Partiendo del puerto de Cagliari y atravesando el antiguo barrio Marina, marcado por callejones estrechos y tortuosos, típicos de los pueblos marinero, se llega fácilmente a pie a la ciudad alta, llamada Castillo, adornada con bastiones perfectamente conservados y vigilada por las Torres Pisanes, construidas a principios de 1300.
Dentro de las murallas se encuentran la Catedral del siglo XIII, el Palacio Virreinal, el paseo del Camino Nuevo (el punto más alto de la ciudad), el Anfiteatro y la Ciudadela de los Museos.
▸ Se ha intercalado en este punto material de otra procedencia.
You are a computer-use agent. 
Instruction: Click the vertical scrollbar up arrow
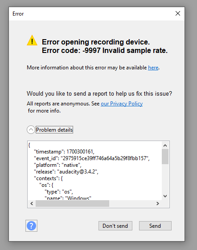click(x=165, y=145)
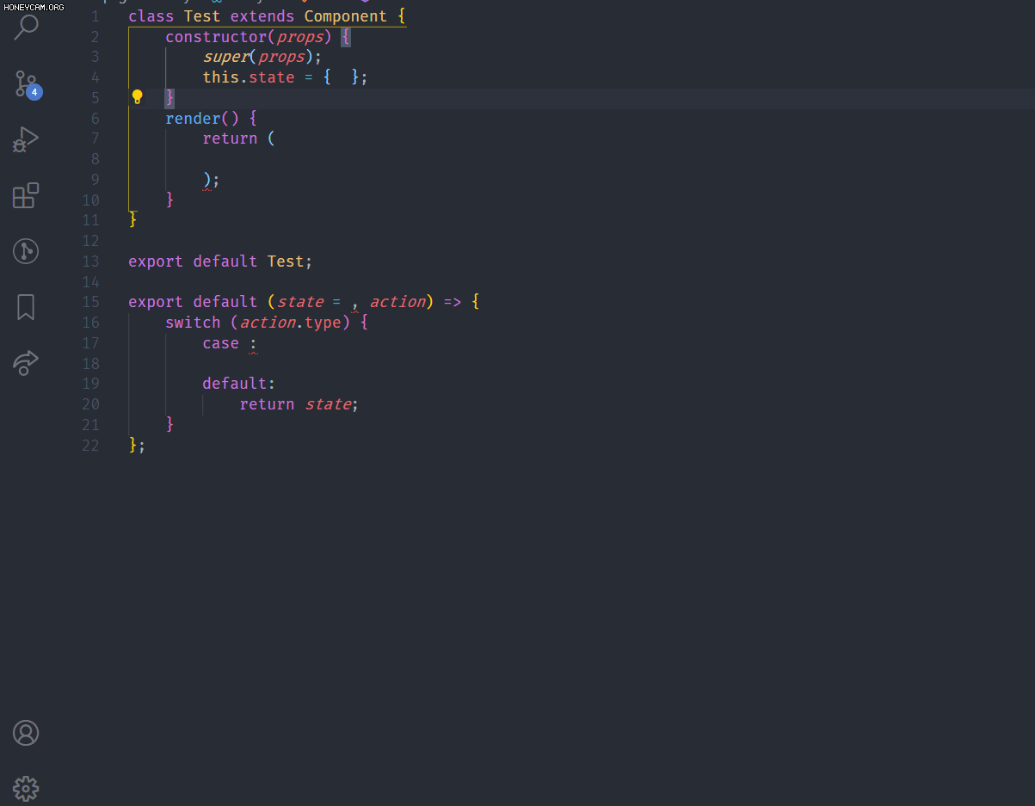
Task: Open the Source Control view showing 4 changes
Action: (26, 83)
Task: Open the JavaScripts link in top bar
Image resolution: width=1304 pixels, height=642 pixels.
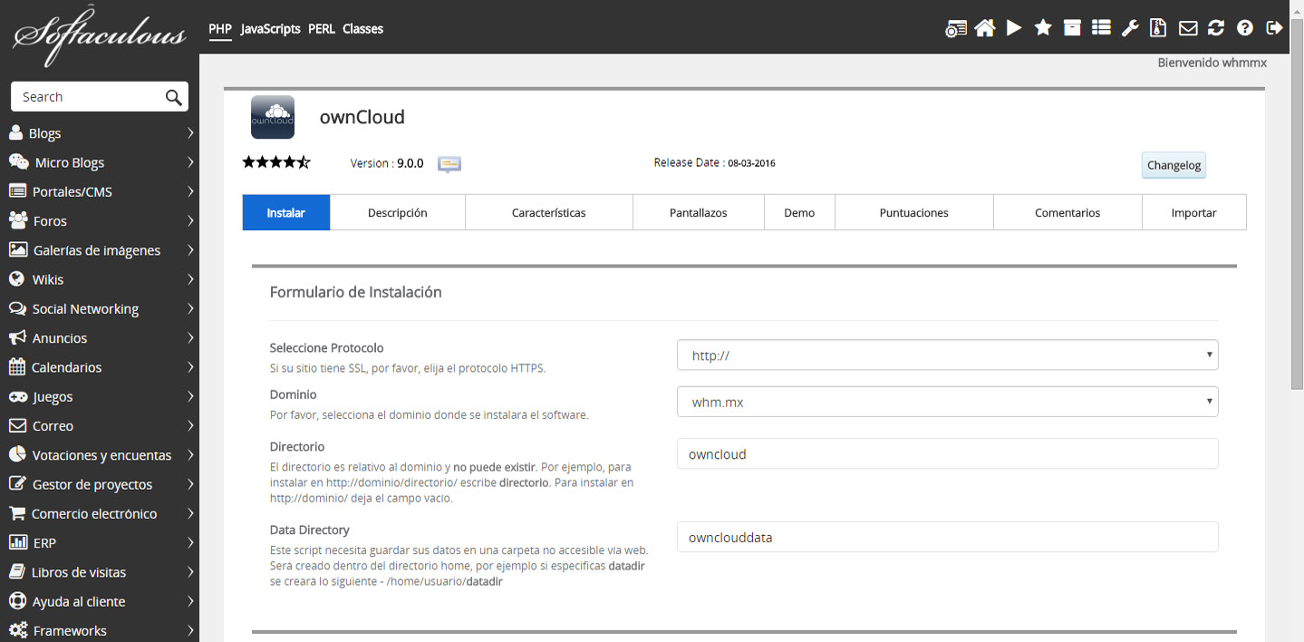Action: tap(270, 29)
Otro barrio histórico es Stampace, escenario, cada año, el 1 de mayo, de las coloridas celebraciones en honor a San Efisio que, en 1656, salvó a la ciudad de la peste. Durante las celebraciones, se puede asistir a un desfile de los trajes más representativos de los pueblos participantes, y de los traccas, carros adornados para la fiesta tirados por bueyes, en cuyo interior se exhiben los productos más genuinos del territorio y la artesanía sardas.
También son interesantes el Jardín Botánico y la Villa Romana de Tigellio y absolutamente imprescindibles son, por último, el paseo marítimo y la playa del Poetto, 12 km de arena blanca y fina bañada por un mar cristalino, punto de encuentro habitual de los habitantes de Cagliari y turistas durante la buena temporada.